We know this may just sound like the Chron hating on Occupy again, but police dispatch tapes from Berkeley on February 18 — the evening that 67-year-old Peter Cukor was (allegedly) bludgeoned to death outside his home by unmedicated schizophrenic Daniel DeWitt — reveal that officers in the vicinity were aware of the non-emergency call Cukor placed, and were instructed not to respond because an Occupy Oakland march was headed to the UC Berkeley campus.

A few minutes before the fatal attack, Berkeley police officer Jerome Cobert noticed the report of the intruder at Cukor's address on his police-cruiser computer, but he was told by a dispatcher not to respond to anything that was not a life-threatening emergency or a felony in progress, because the protest was on the move.

Perhaps this was also Cukor's error for calling the non-emergency line and not just calling 911 to begin with, but just a few minutes after Cobert was instructed not to respond, Cukor's wife called 911, at about 9 p.m., to report that DeWitt was now attacking her husband.
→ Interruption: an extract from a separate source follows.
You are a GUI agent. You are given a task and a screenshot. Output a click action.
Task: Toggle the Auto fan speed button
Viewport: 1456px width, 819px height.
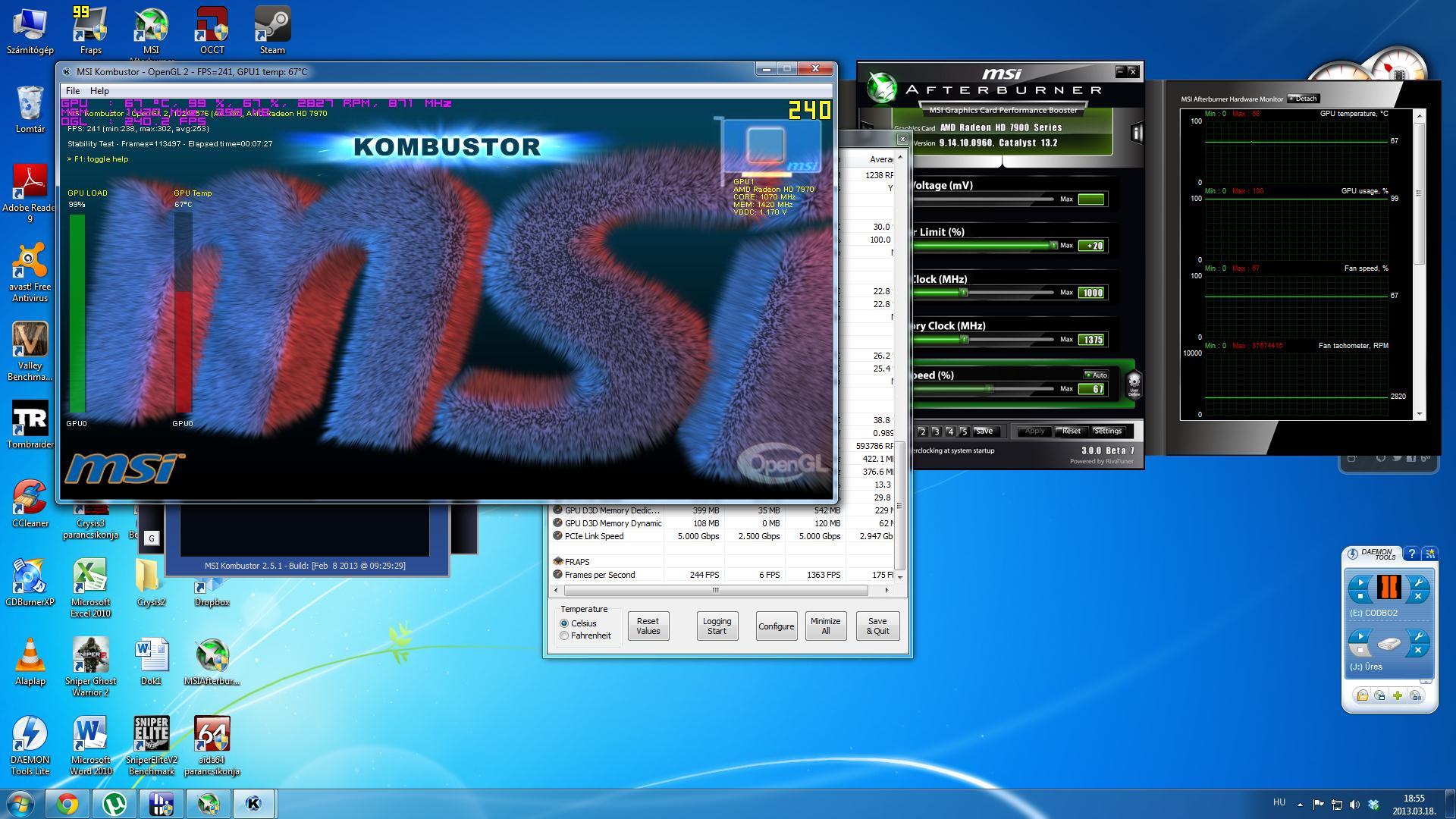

At 9:04 p.m. she reports having locked herself in her home, and says she can see her husband's body lying in the driveway. At 9:08 p.m. an officer arrived and found Cukor, who had been bludgeoned with a flower pot, and only had a faint pulse. He died later in the hospital. Dewitt was arrested near the scene.

The Occupy protest that the Berkeley police were worried about only numbered 50 people.